The attack extinguished a nascent peace process and raised questions about how the Taliban were able to penetrate the airport serving Pakistan's economic hub.
"At midnight of Monday ten brave martyrdom seeking mujaahids of Islamic Movement of Uzbekistan wearing their explosive-filled vests attacked a very special section of Karachi International Airport of Pakistan," the English-language statement attributed to IMU said.
The page included photographs of 10 black-turbaned fighters wearing green tunics and white trainers while carrying assault rifles, in what appeared to be a snowy mountainous region.
"This martyrdom operation was carried out as the revenge to the latest full-scale bombardments and night attacks with fighter jets by (the) Pakistan Apostate Army," the statement added.
The Pakistani Taliban's main spokesman confirmed that Uzbek fighters were involved in the attack but did not say how many.
Shahidullah Shahid, the Taliban spokesman, told AFP: "Yes, the attack on the Karachi airport was a joint operation of TTP and Islamic Movment of Uzbekistan.
"The foreigners are also our Muslim brethren and we all are Muslim Mujahideen.
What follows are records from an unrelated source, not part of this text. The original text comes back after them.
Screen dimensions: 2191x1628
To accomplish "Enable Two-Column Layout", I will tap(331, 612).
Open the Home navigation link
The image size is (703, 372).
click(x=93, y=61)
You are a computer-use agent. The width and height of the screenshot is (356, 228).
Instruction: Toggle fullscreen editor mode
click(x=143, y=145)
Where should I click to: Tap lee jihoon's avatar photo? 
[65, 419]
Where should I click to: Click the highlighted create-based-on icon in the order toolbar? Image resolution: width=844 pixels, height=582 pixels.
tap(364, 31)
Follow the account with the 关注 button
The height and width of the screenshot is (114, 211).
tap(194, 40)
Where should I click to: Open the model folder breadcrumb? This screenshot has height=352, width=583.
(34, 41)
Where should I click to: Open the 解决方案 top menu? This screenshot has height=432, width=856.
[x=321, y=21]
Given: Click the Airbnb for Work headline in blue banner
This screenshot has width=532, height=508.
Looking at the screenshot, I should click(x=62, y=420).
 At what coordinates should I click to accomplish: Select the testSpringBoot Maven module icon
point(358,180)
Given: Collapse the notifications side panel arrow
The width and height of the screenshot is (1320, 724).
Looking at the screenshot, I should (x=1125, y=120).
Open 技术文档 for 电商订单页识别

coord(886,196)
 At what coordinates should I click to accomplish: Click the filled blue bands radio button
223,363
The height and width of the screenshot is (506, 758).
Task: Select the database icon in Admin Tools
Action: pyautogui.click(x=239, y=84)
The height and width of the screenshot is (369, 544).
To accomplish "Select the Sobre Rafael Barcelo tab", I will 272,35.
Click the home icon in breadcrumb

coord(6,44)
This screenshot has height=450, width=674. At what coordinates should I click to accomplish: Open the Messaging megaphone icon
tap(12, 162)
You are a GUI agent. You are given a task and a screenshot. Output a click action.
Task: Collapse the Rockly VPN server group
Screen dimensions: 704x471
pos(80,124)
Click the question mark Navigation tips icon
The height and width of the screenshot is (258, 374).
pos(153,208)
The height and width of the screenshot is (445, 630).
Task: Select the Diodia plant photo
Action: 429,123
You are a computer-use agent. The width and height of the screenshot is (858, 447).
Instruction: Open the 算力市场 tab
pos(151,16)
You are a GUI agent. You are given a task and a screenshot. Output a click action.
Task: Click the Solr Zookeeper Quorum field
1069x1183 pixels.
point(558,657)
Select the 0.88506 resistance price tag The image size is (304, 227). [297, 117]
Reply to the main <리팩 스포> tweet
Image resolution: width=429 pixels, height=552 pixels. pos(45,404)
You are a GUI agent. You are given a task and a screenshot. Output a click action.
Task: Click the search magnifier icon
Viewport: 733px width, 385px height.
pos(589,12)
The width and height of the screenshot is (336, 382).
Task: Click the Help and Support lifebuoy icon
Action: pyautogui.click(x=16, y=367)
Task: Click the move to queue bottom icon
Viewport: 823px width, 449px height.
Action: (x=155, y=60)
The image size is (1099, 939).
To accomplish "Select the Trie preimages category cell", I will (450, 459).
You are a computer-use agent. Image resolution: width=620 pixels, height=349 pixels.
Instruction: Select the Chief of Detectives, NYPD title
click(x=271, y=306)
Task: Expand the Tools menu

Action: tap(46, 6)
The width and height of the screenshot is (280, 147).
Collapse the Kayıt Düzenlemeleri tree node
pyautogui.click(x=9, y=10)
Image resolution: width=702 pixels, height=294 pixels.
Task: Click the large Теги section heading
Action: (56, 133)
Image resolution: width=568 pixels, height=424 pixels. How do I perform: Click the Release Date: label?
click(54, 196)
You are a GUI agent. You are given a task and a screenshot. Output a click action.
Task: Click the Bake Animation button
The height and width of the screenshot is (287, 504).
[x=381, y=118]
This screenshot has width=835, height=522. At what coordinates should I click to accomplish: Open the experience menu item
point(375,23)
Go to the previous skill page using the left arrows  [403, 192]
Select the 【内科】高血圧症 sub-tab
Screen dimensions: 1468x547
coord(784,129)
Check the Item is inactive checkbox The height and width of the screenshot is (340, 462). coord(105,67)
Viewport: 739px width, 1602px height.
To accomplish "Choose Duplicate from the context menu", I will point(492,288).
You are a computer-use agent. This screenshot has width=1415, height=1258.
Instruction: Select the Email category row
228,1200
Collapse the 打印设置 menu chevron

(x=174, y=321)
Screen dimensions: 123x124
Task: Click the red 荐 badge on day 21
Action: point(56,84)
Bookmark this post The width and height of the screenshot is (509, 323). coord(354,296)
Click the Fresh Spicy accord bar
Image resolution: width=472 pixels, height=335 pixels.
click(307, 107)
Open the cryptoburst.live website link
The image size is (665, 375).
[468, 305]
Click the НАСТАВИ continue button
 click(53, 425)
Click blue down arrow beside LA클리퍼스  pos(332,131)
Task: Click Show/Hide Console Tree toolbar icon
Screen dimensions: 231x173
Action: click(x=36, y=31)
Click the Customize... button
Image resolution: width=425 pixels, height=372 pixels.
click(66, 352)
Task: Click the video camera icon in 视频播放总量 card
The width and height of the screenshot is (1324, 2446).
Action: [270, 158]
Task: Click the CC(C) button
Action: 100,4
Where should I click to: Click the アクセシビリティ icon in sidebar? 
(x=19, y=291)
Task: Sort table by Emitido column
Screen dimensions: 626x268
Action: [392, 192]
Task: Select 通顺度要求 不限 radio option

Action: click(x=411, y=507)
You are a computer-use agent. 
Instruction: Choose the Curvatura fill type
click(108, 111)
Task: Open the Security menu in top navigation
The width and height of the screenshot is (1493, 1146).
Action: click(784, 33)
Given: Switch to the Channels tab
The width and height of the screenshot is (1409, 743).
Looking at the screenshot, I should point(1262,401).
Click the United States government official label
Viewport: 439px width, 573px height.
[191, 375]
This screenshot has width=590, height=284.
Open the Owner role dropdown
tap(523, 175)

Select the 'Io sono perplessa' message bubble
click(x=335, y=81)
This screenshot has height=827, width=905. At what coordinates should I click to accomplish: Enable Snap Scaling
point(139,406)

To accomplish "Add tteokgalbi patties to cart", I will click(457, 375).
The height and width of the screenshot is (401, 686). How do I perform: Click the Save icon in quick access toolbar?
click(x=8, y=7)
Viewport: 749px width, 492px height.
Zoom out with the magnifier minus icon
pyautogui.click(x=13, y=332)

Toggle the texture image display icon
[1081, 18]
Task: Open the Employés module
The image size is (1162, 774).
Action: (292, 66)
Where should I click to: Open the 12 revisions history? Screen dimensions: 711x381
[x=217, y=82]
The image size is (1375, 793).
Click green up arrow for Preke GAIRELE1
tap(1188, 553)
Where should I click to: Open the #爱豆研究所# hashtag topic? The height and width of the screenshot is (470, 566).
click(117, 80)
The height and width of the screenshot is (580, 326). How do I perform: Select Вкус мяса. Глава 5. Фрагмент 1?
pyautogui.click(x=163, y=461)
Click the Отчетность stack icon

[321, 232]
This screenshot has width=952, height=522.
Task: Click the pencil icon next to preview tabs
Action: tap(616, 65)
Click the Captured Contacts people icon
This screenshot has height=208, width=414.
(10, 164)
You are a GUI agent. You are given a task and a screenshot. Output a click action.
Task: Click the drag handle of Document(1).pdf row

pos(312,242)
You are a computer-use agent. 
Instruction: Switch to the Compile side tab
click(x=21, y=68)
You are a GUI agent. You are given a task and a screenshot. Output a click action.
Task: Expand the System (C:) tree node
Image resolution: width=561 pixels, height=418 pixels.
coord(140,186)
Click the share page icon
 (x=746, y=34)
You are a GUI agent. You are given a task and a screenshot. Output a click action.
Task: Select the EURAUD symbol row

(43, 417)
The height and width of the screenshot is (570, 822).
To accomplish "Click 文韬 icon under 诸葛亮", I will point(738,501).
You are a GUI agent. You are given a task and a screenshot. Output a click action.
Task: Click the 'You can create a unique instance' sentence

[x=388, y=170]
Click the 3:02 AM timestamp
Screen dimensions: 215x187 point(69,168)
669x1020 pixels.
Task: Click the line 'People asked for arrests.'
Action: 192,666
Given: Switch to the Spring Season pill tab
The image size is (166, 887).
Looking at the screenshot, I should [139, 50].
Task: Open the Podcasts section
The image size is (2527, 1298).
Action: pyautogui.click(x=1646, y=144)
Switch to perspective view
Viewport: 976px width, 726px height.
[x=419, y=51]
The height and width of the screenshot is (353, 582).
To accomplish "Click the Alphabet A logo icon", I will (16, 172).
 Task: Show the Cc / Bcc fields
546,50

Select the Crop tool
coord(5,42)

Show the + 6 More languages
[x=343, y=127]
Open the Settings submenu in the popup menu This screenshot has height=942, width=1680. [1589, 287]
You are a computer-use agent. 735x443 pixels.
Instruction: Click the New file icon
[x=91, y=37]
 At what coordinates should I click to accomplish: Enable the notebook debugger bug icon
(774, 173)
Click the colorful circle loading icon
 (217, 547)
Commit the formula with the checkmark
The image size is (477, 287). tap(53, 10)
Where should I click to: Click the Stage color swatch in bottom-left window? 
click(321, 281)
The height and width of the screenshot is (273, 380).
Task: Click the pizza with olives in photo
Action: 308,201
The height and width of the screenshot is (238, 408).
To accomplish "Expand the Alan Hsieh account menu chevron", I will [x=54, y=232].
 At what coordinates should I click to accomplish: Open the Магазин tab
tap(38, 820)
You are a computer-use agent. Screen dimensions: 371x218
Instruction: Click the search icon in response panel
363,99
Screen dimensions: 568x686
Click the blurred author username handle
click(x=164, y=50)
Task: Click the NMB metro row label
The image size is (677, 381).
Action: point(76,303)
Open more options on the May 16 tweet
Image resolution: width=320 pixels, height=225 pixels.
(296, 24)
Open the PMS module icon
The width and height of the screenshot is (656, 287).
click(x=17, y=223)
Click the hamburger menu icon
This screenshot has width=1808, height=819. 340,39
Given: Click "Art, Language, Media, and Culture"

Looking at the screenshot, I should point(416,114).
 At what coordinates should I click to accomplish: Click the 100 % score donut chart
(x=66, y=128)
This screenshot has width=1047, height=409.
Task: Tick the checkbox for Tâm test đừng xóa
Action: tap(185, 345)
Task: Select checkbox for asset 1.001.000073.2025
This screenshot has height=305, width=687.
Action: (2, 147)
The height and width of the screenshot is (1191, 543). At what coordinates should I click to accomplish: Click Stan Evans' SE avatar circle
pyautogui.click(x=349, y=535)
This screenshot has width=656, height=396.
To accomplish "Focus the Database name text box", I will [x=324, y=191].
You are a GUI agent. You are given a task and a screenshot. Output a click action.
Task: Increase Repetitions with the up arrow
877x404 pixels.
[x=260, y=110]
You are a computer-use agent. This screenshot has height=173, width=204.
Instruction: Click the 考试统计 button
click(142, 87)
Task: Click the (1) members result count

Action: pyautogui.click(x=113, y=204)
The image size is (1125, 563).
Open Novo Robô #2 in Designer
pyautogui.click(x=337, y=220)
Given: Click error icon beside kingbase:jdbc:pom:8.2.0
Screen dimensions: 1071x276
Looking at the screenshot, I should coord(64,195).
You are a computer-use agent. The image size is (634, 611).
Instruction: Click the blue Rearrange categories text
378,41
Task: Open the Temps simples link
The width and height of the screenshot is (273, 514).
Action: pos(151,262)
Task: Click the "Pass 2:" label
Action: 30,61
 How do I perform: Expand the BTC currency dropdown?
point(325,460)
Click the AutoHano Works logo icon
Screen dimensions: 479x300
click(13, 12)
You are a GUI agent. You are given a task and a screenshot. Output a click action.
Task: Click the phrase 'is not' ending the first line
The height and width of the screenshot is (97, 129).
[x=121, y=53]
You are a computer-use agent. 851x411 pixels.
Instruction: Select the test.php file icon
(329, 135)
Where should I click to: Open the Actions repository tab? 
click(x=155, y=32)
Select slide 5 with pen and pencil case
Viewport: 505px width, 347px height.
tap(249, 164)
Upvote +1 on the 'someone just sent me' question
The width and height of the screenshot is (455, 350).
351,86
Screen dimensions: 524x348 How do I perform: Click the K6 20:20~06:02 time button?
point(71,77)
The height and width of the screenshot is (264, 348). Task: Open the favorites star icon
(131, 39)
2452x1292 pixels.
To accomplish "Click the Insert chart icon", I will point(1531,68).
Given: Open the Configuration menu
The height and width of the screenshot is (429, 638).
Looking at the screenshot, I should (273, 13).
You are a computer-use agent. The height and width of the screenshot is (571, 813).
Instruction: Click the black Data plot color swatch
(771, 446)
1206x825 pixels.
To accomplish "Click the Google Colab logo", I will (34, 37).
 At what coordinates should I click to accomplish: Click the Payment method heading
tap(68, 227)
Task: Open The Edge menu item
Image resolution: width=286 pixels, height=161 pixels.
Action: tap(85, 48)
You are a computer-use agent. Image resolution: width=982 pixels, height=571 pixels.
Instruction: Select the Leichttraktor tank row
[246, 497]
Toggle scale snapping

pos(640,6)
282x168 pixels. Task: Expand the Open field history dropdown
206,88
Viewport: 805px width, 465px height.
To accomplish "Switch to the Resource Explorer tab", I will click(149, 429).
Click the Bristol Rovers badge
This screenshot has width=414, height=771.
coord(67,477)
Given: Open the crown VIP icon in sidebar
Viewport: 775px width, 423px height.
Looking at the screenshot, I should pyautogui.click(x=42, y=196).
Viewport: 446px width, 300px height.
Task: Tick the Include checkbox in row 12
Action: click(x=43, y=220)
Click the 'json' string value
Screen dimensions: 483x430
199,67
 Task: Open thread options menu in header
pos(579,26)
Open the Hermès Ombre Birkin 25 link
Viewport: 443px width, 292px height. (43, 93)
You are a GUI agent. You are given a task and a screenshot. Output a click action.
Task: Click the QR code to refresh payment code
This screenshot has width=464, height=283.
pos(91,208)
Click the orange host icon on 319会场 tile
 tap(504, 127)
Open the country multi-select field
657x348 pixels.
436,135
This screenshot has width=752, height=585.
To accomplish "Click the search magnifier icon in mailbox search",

So we can't elaborate on how many Uzbeks and how many Pakistanis participated in this action," he added.
An intelligence official in Islamabad added that Karachi-based investigators also suspected the attackers included Uzbeks.
Ten heavily armed militants laid siege to Karachi airport throughout Sunday night and the early hours of Monday morning in one of the most brazen attacks on a key installation in recent years.
Security analyst Imtiaz Gul said IMU fighters had migrated to Pakistan's tribal areas after being forced to flee from Afghanistan following the US-led invasion.
"They have been under the protection of the Pakistani Taliban for some time. The Uzbeks are dependent on them for shelter and survival and are used as their footsoldiers in operations," he said.